Indeed, both North and South Korea engage in three information conflicts simultaneously — a war for information to obtain information and intelligence about each other’s means, capabilities and strategies; a war against information aimed at protecting their information systems, while disrupting or destroying the other side’s information infrastructure; and a war through information reflected in the misinformation and deception operations to shape their broader internal and external strategic narratives.
In the first category of war for information, for example, the South Korean National Intelligence Service and the Defense Security Command reported in 2009 that a suspected North Korean hacker unit (Unit 110) operating under the North Korean Army General Staff’s Reconnaissance Bureau intercepted confidential defense strategy plans, including OPLAN 5027 detailing U.S.-ROK responses to potential North Korean provocations.
The incident happened as an officer with the ROK-U.S. Combined Forces Command used an unsecured USB memory stick plugged into his PC while switching from a highly secure private intranet to the public Internet.
While the OPLAN 5027 is currently under review (OPLAN 5015) with the ROK military planning to take over the war time operational control from the United States Forces Korea in 2015, its compromise may raise a question as to what extent could North Korea access and potentially disrupt selected U.S.-ROK operational plans in times of war or crisis, including ROK Army mobilization, U.S. Noncombatant Evacuation Operations, and essentially the staging, onward movement, and synchronization of deep, close and rear defenses.

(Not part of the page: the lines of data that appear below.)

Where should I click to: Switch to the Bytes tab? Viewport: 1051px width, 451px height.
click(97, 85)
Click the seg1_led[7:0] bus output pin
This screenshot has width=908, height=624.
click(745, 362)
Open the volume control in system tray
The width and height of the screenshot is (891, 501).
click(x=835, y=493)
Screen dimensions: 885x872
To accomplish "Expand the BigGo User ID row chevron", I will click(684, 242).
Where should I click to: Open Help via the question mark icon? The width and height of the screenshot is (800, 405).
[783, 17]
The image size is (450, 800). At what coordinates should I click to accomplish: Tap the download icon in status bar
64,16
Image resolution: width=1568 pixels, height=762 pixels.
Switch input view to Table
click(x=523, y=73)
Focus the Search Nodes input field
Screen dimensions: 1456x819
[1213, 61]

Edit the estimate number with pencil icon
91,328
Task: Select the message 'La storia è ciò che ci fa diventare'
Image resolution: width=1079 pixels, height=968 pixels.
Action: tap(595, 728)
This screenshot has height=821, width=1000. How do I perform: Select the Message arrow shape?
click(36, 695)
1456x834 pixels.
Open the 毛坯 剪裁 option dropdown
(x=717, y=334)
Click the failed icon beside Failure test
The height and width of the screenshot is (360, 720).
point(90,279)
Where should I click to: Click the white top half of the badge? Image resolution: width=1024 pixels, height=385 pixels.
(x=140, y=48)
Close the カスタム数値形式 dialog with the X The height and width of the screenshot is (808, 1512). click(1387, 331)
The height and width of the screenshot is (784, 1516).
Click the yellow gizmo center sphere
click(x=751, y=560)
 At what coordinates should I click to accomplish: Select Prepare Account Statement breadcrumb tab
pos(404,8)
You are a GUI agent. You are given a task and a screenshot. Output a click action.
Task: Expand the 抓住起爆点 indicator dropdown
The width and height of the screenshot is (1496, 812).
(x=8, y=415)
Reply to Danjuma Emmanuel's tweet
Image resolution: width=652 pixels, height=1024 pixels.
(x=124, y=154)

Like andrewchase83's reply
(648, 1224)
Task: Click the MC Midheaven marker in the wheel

In the same year, North Korean hackers reportedly stole information from the South Korean Chemical Accidents Response Information System developed by the National Institute of Environmental Research under the Ministry of Environment after infiltrating the ROK Third Army headquarters’ computer network and using a password to access CARIS’ Center for Chemical Safety Management.
In the category of war against information, North Korea has attempted to disrupt South Korea’s highly developed digital information infrastructure using cyberattacks to shut down major websites, disrupt online services of major banks, and probe South Korea’s readiness to mitigate cyberattacks.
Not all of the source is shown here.